Fungal infections are particularly difficult to eradicate and may require the use of micafungin (FK463)
due to the increasing incidence of resistance to fluconazole and its related molecules.123
PREVENTION OF SECONDARY ARTERIAL INFECTIONS
Meticulous surgical technique is critical to minimizing arterial graft infections. Judging from the
microbial flora associated with graft infections, intraoperative contamination and surgical site infections
are the most likely sources of contaminations that result in arterial graft infections. Adherence to all
perioperative guidelines for reducing surgical site infections is important, but the use of prophylactic
systemic antibiotics appears to be critically important. A recent meta-analysis and systematic review
performed by Stewart concluded that prophylactic systemic antibiotics decreased the risk of wound and
early graft infection for peripheral arterial reconstruction.124 No benefit was seen in continuing
antibiotics for greater than 24 hours, prophylactic rifampin-bonding to the grafts, suction groin wound
drainage, or preoperative bathing with or without antiseptic agents.

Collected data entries
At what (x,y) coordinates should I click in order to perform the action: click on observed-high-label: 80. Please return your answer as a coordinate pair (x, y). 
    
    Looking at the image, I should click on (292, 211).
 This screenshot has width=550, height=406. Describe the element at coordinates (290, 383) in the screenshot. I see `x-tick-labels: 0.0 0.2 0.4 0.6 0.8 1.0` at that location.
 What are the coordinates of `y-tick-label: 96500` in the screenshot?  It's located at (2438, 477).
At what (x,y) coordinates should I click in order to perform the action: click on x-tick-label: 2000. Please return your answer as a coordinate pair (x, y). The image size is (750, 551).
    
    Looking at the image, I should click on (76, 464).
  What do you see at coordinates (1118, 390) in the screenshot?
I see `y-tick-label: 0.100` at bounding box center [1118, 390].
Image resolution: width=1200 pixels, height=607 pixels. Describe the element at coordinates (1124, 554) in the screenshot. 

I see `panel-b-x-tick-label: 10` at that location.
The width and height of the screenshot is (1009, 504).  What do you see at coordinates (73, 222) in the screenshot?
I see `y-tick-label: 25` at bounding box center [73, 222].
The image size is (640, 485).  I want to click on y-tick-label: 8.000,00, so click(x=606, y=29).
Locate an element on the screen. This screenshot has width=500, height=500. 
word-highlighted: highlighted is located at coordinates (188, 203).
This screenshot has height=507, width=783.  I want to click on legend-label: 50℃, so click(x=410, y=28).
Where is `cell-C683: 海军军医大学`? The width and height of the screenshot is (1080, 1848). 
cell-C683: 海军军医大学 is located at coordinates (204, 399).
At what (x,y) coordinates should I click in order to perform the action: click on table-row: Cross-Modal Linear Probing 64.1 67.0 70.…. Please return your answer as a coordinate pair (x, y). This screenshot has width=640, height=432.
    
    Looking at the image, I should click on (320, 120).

> **Activity 1**:
According to the passage on arterial graft infections, what did the meta-analysis and systematic review performed by Stewart conclude?
> **Activity 2**:
Write a continuation of the passage on arterial graft infections, picking up after its final sentence.

> **Written reply 1**:
It concluded that prophylactic systemic antibiotics decreased the risk of wound and early graft infection for peripheral arterial reconstruction.

> **Written reply 2**:
CONCLUSIONS
Primary and secondary arterial infections constitute a myriad of some of the most technically,
intellectually, and emotionally challenging cases that vascular surgeons may encounter in clinical
practice. For aortic arterial infections, there is no consensus regarding the optimal method of in situ
reconstruction. Autogenous vein reconstruction may be the most resistant to recurrent infection and
most cost effective, but requires an additional, lengthy procedure for vein harvest. Reconstruction with
either antibiotic- or silver-impregnated grafts may also be a reasonable alternative, but appears to have
a higher rate of reinfection compared to the alternatives. Cryopreserved allografts have improved since
their initial development, but are still hampered by a minority of hemorrhagic complications and
pseudoaneurysmal degeneration. Moreover, cryopreserved allografts are considerably more expensive
than the other alternatives. Extraanatomic bypass remains a viable alternative for patients unable to
undergo a more extensive operation. Endovascular stent grafts are excellent tools to stabilize patients
with hemorrhagic complications of arterial infections prior to definitive surgery. Arterial infections in
other locations utilize the same principles of wide excision and debridement, arterial reconstruction, and
appropriate antibiotic coverage whenever technically feasible.